▸ Available data
Segment Open

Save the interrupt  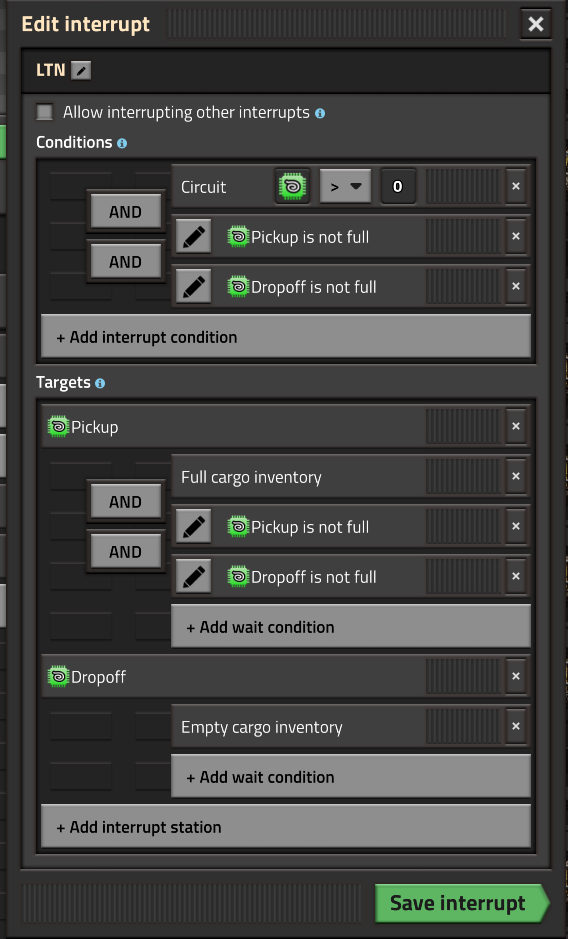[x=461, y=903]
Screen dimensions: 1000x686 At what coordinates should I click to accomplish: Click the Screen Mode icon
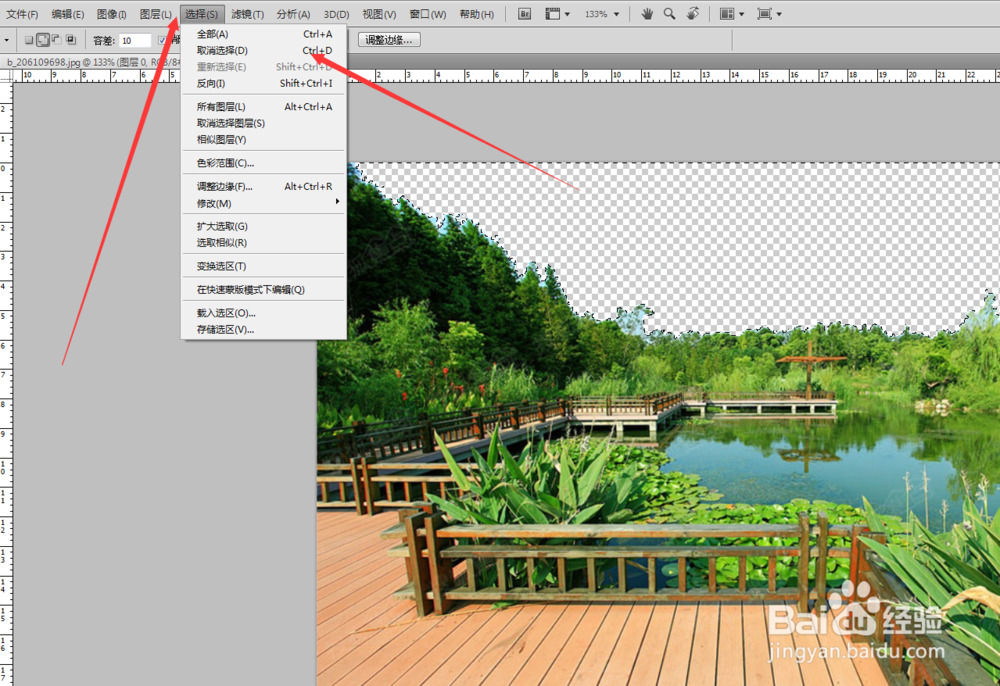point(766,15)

Segment Closed
Segment Open

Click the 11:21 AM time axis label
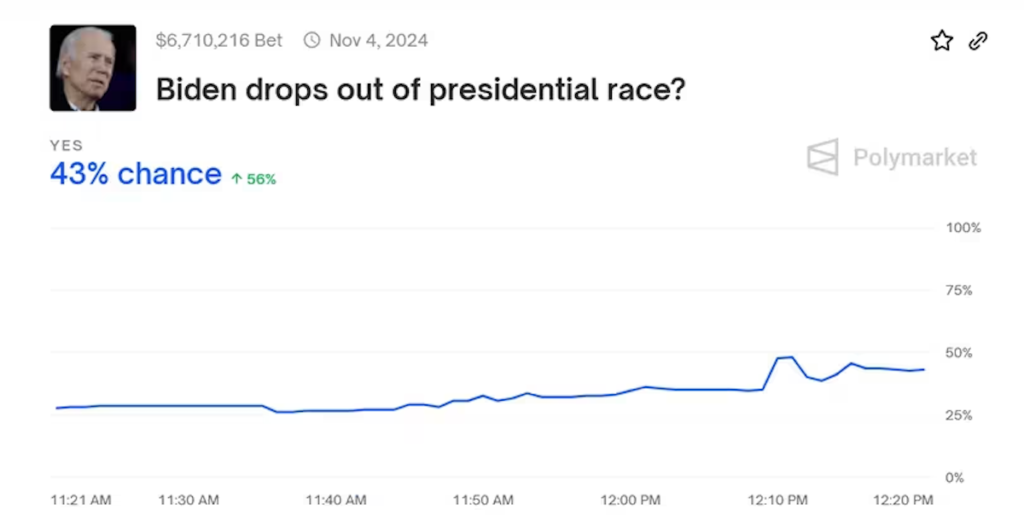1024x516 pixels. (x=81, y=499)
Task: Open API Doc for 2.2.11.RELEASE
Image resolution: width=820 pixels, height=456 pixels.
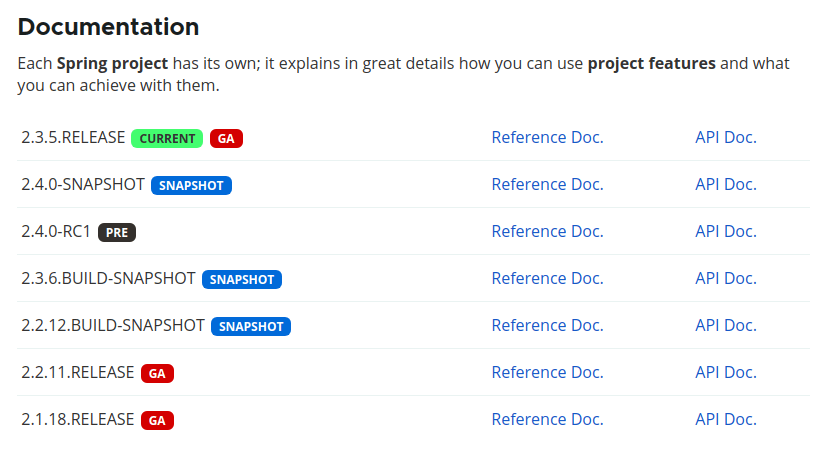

Segment Closed
Segment Open

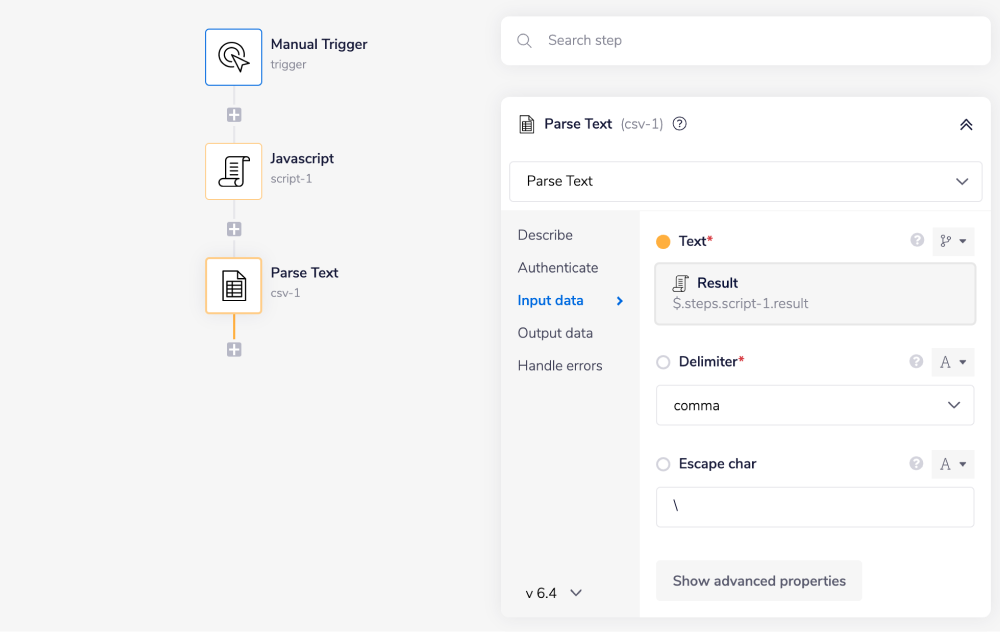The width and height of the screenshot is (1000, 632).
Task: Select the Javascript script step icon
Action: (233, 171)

Segment Closed

▸ What is expected
Keep both end lines and retype everything in the records above from the line containing "Task: Open API Doc for 2.2.11.RELEASE" through the line containing "Image resolution: width=820", exactly, with nothing else.

▸ Task solution
Task: Open API Doc for 2.2.11.RELEASE
Image resolution: width=820 pixels, height=456 pixels.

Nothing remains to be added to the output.